### YOUR ASSIGNMENT
Begin at the top of the records below and return each line exactly through the line with "sales@approvedhydraulics.co.uk (533, 2459)". Skip pictures.

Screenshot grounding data
════════════════

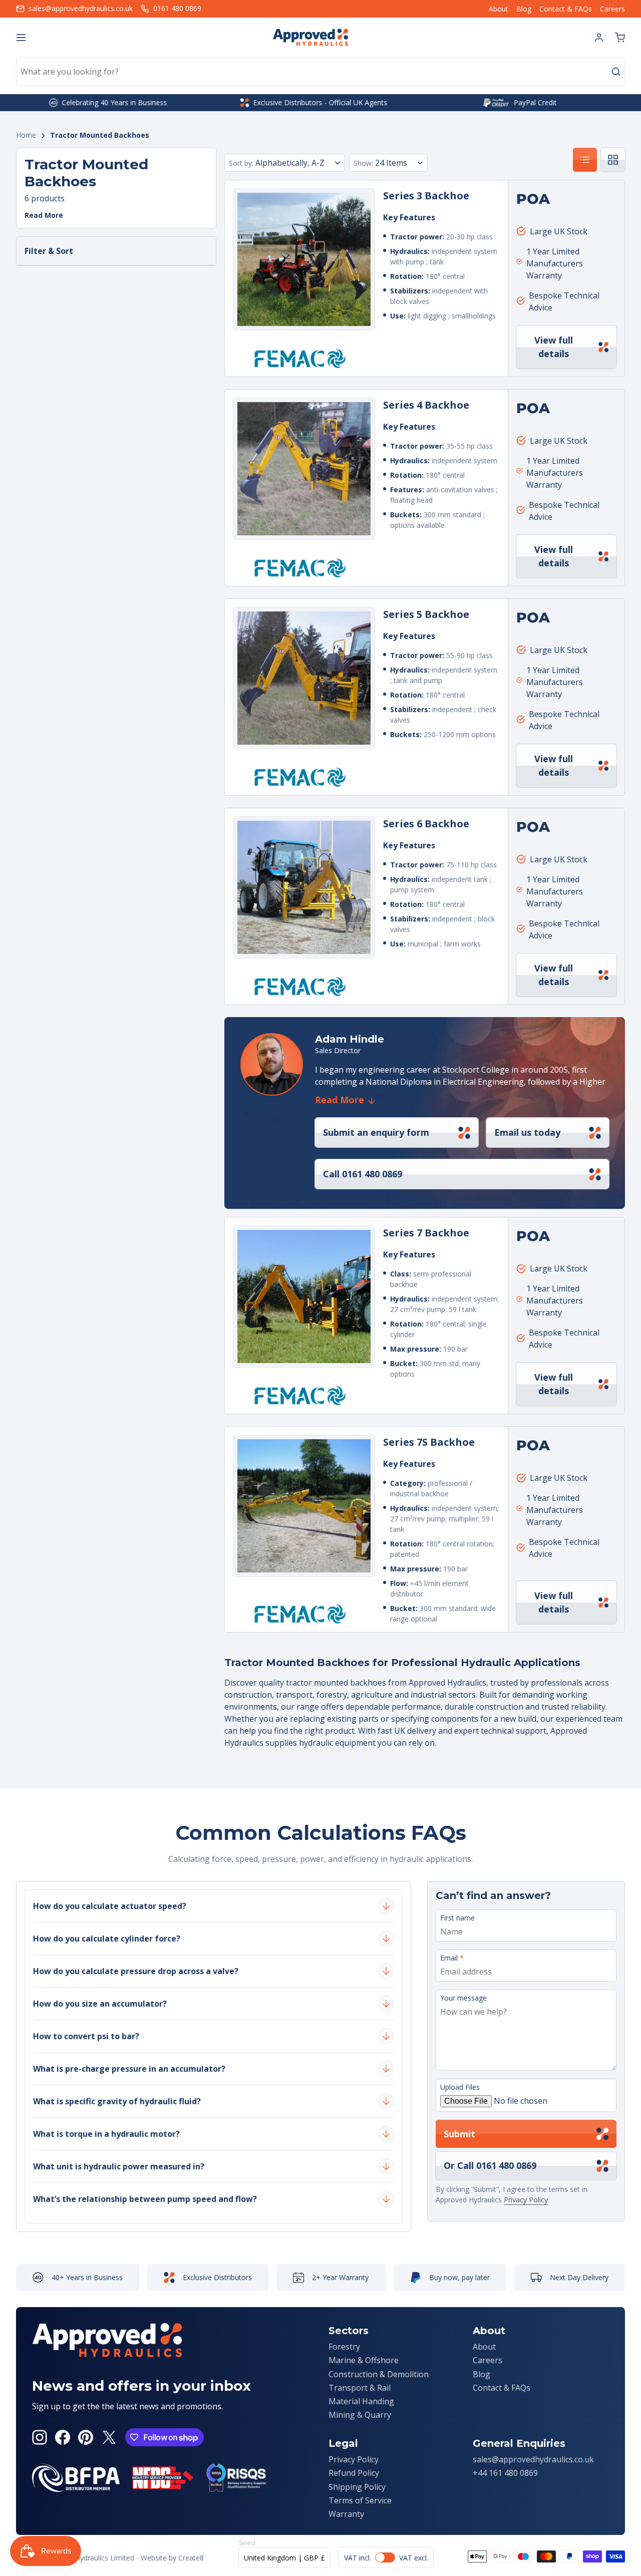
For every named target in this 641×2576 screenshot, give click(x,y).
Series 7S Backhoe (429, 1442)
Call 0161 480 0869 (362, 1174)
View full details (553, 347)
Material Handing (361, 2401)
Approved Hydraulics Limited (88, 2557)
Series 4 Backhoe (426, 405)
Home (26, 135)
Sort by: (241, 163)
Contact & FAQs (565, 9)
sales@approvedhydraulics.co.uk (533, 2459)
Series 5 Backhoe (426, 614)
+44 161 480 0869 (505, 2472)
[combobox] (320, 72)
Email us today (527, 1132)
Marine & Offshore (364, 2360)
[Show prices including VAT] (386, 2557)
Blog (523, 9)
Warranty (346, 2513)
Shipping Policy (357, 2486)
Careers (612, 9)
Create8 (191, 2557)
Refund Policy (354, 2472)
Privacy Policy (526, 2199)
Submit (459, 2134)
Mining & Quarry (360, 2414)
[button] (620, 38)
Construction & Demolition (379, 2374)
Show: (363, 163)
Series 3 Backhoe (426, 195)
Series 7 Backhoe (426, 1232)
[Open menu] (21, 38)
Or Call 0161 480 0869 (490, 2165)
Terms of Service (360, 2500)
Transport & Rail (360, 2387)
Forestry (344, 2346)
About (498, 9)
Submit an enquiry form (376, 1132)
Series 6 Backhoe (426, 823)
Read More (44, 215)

════════════════

### SOLUTION FOR THIS TASK
For every named target in this 641×2576 screenshot, give click(x,y).
Series 7S Backhoe (429, 1442)
Call 0161 480 0869 (362, 1174)
View full details (553, 347)
Material Handing (361, 2401)
Approved Hydraulics Limited (88, 2557)
Series 4 Backhoe (426, 405)
Home (26, 135)
Sort by: (241, 163)
Contact & FAQs (565, 9)
sales@approvedhydraulics.co.uk (533, 2459)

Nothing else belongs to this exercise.